§ INFORMATION GIVEN

- - -

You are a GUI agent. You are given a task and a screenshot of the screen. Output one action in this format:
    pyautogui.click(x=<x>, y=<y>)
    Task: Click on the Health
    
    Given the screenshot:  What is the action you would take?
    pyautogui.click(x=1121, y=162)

- - -

§ REQUEST
Rewrite the listing above with "Health" changed to "Sports" and nothing else altered.

§ OUTPUT FOR THIS EXERCISE
You are a GUI agent. You are given a task and a screenshot of the screen. Output one action in this format:
    pyautogui.click(x=<x>, y=<y>)
    Task: Click on the Sports
    
    Given the screenshot:  What is the action you would take?
    pyautogui.click(x=1121, y=162)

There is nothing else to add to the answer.